In a twitter conversation I mentioned that my department had a decent record bringing in a gender balanced set of speakers. That was silly of me. Since people tend to overestimate diversity I figured it was possible I misremembered. So I checked the last 8 years of speakers in the big department colloquium.


For last year I was correct. About 50/50. For previous years...not so much. That's a pretty dramatic jump towards parity (the talk series is very broad including areas with high % of women researchers. no real excuse).

Related, I highly recommend the quick read There's No Excuse for all White Male Panels. Print it out. Put it in your chairs's mailbox. Email spam it to your society listserv. I'm guessing that the committee here took some of the suggestions to heart (or someone told them to).  Trust me, if the fine fellows here can get their act together and look beyond their golfing buddies, you can too.

Adapted from the linked article:

1. Examine your Selection Process. Who makes the list of possible invites/sources/etc?
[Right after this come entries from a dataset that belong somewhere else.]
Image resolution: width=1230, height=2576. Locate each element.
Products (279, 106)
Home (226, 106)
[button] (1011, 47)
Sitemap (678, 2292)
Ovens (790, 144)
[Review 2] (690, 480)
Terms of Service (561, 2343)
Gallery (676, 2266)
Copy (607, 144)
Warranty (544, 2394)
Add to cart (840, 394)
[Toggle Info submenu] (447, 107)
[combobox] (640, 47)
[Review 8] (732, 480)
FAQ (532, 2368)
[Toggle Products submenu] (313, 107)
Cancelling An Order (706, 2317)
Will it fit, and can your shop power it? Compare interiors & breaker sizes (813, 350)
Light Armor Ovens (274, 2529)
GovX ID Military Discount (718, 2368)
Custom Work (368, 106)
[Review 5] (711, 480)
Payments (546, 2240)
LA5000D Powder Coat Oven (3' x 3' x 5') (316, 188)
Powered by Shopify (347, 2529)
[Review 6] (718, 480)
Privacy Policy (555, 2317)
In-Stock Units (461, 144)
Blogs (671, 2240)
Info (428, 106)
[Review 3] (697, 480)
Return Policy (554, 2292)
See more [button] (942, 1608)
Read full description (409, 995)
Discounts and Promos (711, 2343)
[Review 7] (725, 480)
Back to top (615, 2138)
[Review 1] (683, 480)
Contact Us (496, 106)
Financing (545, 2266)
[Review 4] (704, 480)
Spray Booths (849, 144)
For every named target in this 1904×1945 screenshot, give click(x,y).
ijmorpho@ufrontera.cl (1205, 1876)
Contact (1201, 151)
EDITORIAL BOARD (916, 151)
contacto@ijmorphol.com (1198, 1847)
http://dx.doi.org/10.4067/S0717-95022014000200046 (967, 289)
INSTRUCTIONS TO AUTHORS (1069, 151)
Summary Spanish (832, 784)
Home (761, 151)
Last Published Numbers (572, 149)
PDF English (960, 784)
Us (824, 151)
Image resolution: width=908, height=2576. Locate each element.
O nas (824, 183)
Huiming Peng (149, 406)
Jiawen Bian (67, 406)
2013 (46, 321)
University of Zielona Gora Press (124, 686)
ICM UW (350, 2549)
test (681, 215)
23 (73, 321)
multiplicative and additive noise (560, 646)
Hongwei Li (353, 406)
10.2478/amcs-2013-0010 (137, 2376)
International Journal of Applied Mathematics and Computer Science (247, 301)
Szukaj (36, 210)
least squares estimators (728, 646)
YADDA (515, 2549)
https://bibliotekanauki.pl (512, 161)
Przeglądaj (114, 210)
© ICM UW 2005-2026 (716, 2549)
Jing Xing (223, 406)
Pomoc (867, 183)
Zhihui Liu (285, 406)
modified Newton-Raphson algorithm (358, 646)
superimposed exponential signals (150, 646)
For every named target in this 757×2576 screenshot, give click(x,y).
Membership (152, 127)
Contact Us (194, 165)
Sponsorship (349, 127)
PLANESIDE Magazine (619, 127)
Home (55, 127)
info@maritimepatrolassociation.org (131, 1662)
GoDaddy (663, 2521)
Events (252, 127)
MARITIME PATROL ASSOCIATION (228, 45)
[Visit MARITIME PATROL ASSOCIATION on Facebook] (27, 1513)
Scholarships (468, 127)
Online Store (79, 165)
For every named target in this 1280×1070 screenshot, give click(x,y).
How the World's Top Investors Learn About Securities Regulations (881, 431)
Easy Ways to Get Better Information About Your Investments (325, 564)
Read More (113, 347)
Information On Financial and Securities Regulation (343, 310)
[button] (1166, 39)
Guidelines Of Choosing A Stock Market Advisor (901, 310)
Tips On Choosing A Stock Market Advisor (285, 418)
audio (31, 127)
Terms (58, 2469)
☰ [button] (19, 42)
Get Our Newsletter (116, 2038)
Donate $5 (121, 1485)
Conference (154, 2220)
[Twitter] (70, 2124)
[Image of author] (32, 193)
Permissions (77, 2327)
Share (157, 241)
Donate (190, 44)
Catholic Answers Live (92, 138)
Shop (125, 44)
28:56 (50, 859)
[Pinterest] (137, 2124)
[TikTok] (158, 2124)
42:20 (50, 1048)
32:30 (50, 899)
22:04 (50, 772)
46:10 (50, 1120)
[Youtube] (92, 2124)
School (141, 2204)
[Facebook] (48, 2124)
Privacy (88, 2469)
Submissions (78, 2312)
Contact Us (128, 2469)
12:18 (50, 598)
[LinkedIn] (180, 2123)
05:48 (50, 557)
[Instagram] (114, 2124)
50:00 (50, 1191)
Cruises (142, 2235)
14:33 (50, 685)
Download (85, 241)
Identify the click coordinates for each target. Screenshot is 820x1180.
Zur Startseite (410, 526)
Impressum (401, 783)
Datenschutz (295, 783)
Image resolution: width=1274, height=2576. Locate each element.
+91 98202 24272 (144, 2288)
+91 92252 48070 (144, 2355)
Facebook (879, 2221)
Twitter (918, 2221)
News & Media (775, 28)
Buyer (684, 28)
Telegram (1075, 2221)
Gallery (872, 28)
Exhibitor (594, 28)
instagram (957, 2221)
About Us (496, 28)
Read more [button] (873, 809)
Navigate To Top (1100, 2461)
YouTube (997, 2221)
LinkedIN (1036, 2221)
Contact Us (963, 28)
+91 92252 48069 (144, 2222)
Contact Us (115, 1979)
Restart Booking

Do a few grey beards just throw names around during their weekly squash date?
2. Improve you Selection Process. Just because you 'got some good people' last year doesn't mean the process doesn't have room for improvement.
3. Look Beyond the usual suspects. Take Chances. Maybe not every invitation needs to be a known big name.
4. Get Help. Ask for recommendations. Ask widely. Again, step outside of your immediate network.
5. Approach people. You don't need to wait until the perfect opportunity is available to develop connections. Write down names. Keep contact info. Develop a stable of interesting people that's perhaps not as homogenous as the members club at Augusta National. Just a thought. You know depending on your priorities.